Cierto es que, basta echar una ojeada a los criterios de ascenso en algunos organismos públicoscomo las Fuerzas Armadas y la Policía, para darse cuenta de la ausencia de generales de los grupos humanos citados. Y ni se diga de alta clerecía católica, donde los curas de tinte oscuro en la piel jamás se ven vestido de púrpura ni con en cíngulo obispal. Esta es una realidad de a puño en nuestra doliente patria.
No obstante, el caso Ómar Ambuila/Dian/Jenny Ambulia, dista de clasificar en entre estas líneas de discriminación. La joven Jenny es responsable de gastar lo indebidamente obtenido y de haber incurrido en el pecado de la ostentación o vanidad. Ella tiene el suficiente juicio para saber que el nivel de vida que se daba era incompatible con los ingresos propios como influenciadora en las redes y aun con la ayuda paterna, puesto que el sueldo del jefe de casa de diez millones de pesos mensuales no daba para residir en una de las torres de alquiler de Donald Trump en Miami.
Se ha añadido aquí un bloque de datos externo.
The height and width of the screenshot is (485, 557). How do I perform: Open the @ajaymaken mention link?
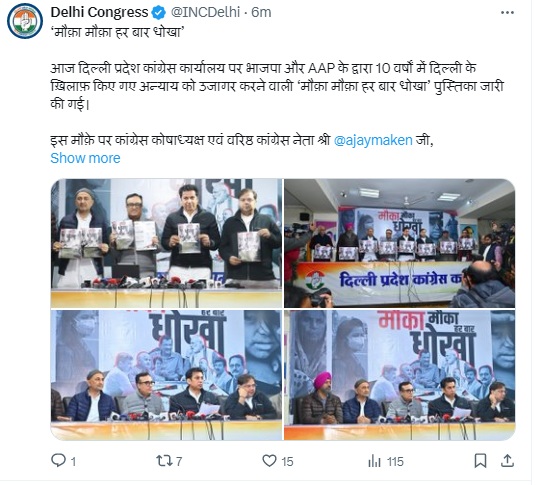click(x=373, y=140)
Tampoco alcanzaba para pagar una carrera en la Universidad de Harvard, y ni se diga de las compras compulsivas y escandalosas de que hacía gala, incluido el carro Lamborghini de su perdición. También debió preguntarse de dónde sacaba su papá la plata para los giros continuos en dólares que ella recibía, o tal vez los atribuía a una bendición del cielo, dada su participación en una iglesia neocristina desde hacía quince años. En algunos países los familiares de los funcionarios de confianza deben ser solidarios en conocer las responsabilidades que un cargo oficial conlleva. Un ejemplo representativo de ello es la culpa atribuida a la bogotana Rosario Casas Dupuy como esposa que era del espía de la CIA Aldrich Ames, quien a cambio de dinero pasó información reservada a la Unión Soviética durante la década de los ochenta y principios de los noventa.
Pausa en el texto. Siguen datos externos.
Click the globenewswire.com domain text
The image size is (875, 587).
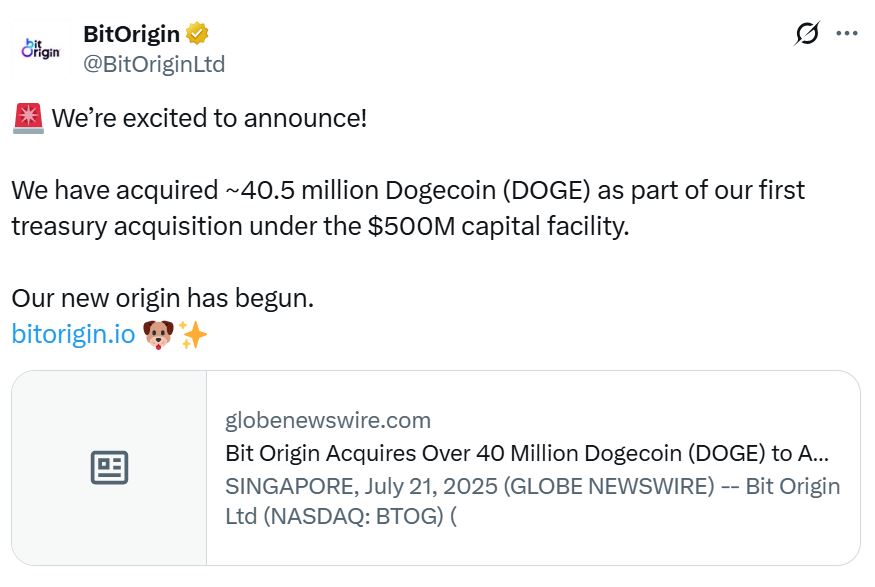tap(328, 420)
La señora fue condenada debido alos actos de su marido, al pasar por cómplice, al ignorarcuál nivel de vida le era posible de acuerdo con el salario devengado por su cónyuge. Por eso mismo, Jenny Ambuila seguramente enfrentará cargos como lavado de activos y enriquecimiento ilícito, entre otros. Peor aún, ella tiene una formación religiosa que debía obligarle a ser crítica ante el acceso a dineros que no tenían una explicación clara.
En su descargo podría decirse que esta muchacha representa el ideal de ciudadano colombiano modelado por el dinero fácil, producto de actividades ilegales, el narcotráfico, en primer lugar, donde la moral se amolda a las convenciones que algunos pregonan como gente de bien solo porque pueden gastar a manos rotas sin remordimientos.
En un intento por descubrir qué motivaba a la joven Ambuila a un exhibicionismo insultante, un análisis psicológico pudiera descubrir en ella rasgos narcisistas y actos de vindicta pública contra una sociedad que al comienzo de su vida la marginó a zonas de pobreza en Buenaventura. Sin embargo, hay que destacar su interés en darse una magnífica educación universitaria y eso se refleja en su ingreso a la Universidad de Harvard.
Lástima que esa misma superación no le permitió tener conciencia de dónde provenían los dólares que le permitían un derroche de lujos por encima de sus posibilidades económicas de toda la vida. Además, parece padecer de una baja autoestima subsanable a su manera de ver con el consumo de objetos de alto costo. En todo caso, Colombia debe ser implacable en descubrir la cadena de corrupción dentro de la Dian, de la que Jenny Ambuila apenas es la cereza del pastel.